Information standards govern how data can be shared and compared across a sector. They are important in every sector in which they operate, but particularly in health, where they are critical to enabling the information sharing and interoperability necessary for good patient outcomes across health and social care services. For many reasons, however, we do not have a standard national approach to health data; as such, patients receive a far from seamless experience between different healthcare services. The Bill’s technical amendments and clarifications of existing rules on information standards in health, and how they interact with IT and IT services, are small but good steps in the journey towards trying resolve that.

Tom Schumacher of Medtronic told us in oral evidence that one of the problems faced by his organisation and NHS trusts is

“variability in technical and IT security standards.”

He suggested that harmonising those standards would be a “real opportunity,” since it would mean that

“each trust does not have to decide for itself which international standard to use and which local standard to use.”––[Official Report, Data Protection and Digital Information (No. 2) Public Bill Committee, 10 May 2023; c. 42, Q90.]

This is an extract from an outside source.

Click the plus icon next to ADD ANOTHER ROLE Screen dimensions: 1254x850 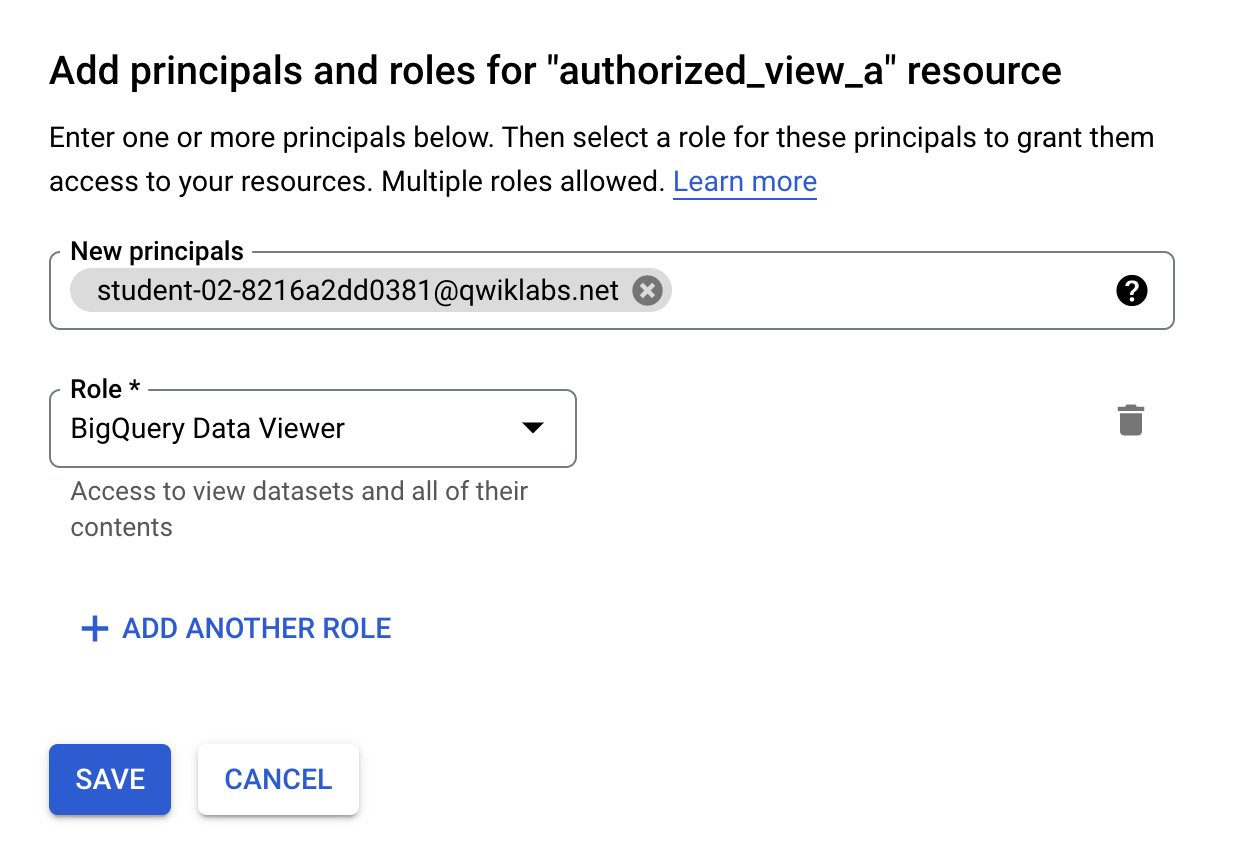click(94, 628)
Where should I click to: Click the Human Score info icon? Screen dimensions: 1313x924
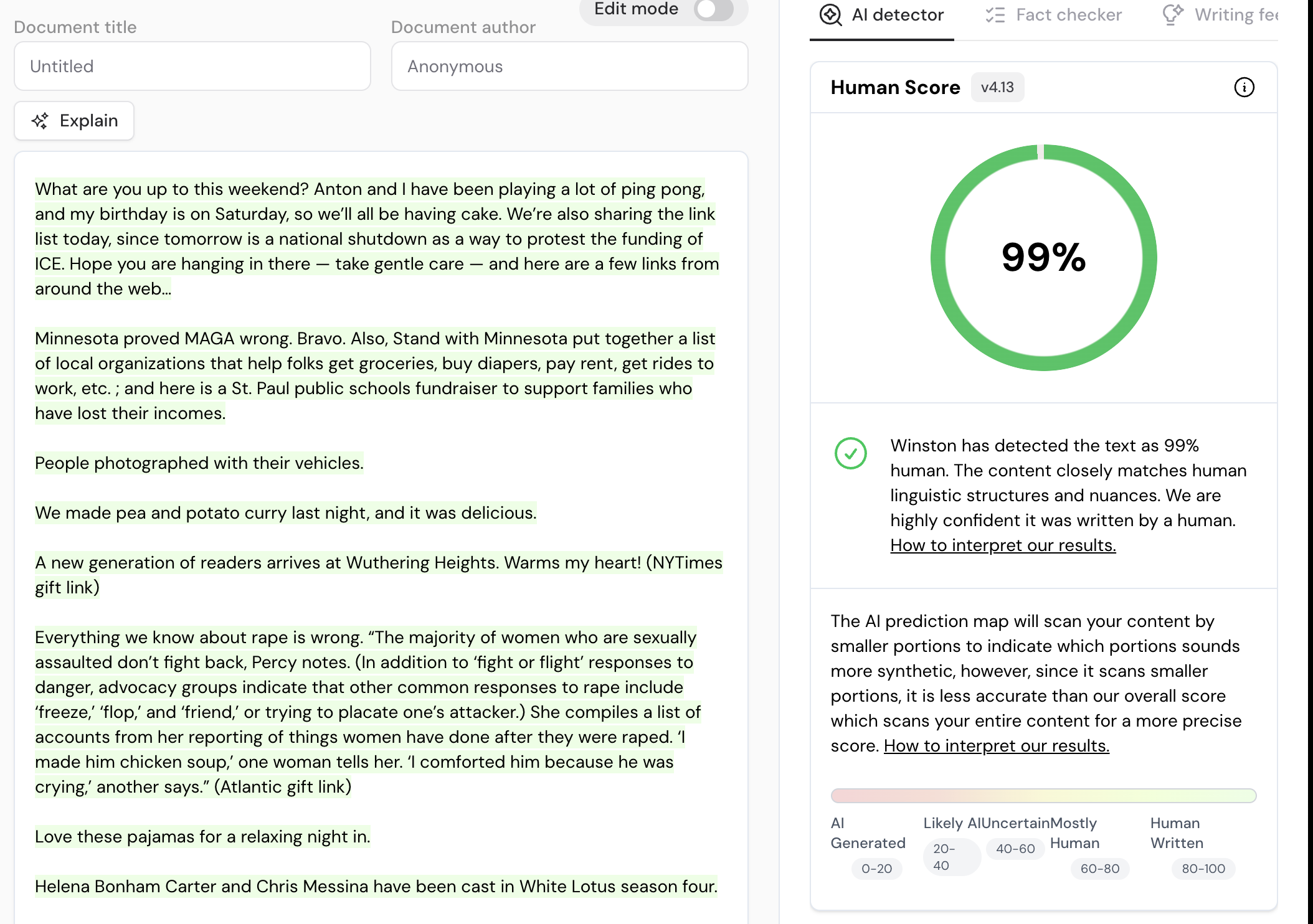(x=1244, y=87)
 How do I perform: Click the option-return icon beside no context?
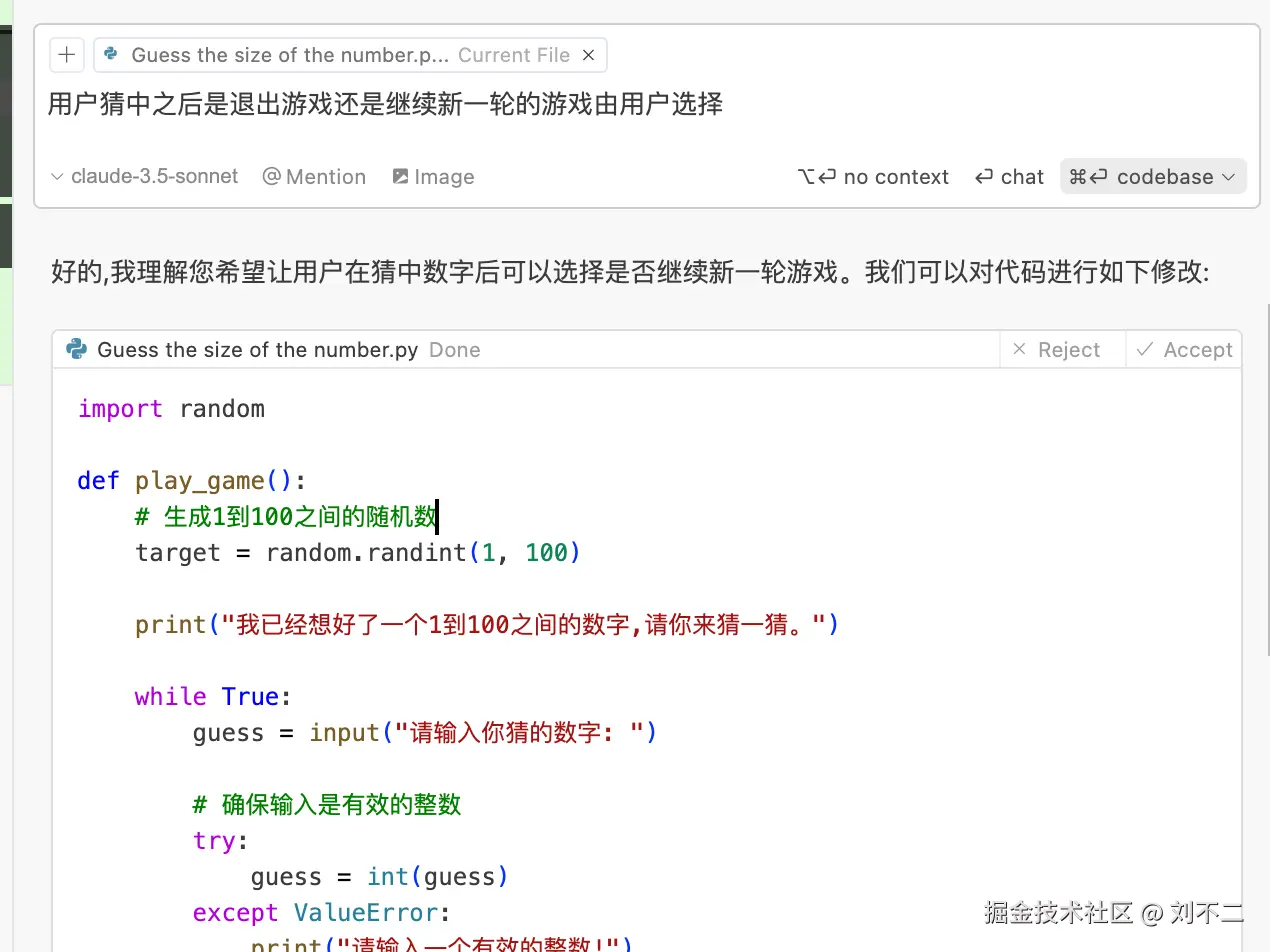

However, it is unclear how much headway these IT-related changes will make in providing that harmonisation, let alone the seamless service that patients so often call for.

I have one query that I hope the Minister can help with. MedConfidential has shared with us a concern that new section 251ZE of the Health and Social Care Act 2012 on accreditation of information technology, which is introduced by schedule 12, seems to imply that the Department of Health and Social Care and NHS England will have the power to set data standards in social care. MedConfidential says that would be a major policy shift, and that it seems unusual to implement such a shift through an otherwise unrelated Bill. Will the Minister write to me to clarify whether it is the Government’s intention to have DHSC and NHS England take over the information infrastructure of social care—and, if so, why they have come to that decision?

John Whittingdale Portrait Sir John Whittingdale
- Hansard - - - Excerpts

I am grateful to the hon. Lady for her support in general. I hear the concern that she expressed on behalf of the firm that has been in contact with her. We will certainly look into that, and I will be happy to let her have a written response in due course.

Mr Paisley, might I beg the Committee’s indulgence to correct the record? I incorrectly credited the hon. Member for Solihull for the private Member’s Bill, but it was in fact my hon. Friend the Member for Meriden (Saqib Bhatti). I apologise to him for getting his constituency wrong—

None Portrait The Chair
- Hansard -

So we will take the congratulations away from Solihull and pass them elsewhere.

John Whittingdale Portrait Sir John Whittingdale
- Hansard - - - Excerpts

I am afraid that congratulations have been removed from Solihull and transferred to Meriden.

None Portrait The Chair
- Hansard -

Better luck next time, Solihull! Thank you, Minister, for the correction.

Question put and agreed to.

Clause 99 accordingly ordered to stand part of the Bill.

Schedule 12 agreed to.

Ordered, That further consideration be now adjourned. —(Steve Double.)

10:59
Adjourned till this day at Two o’clock.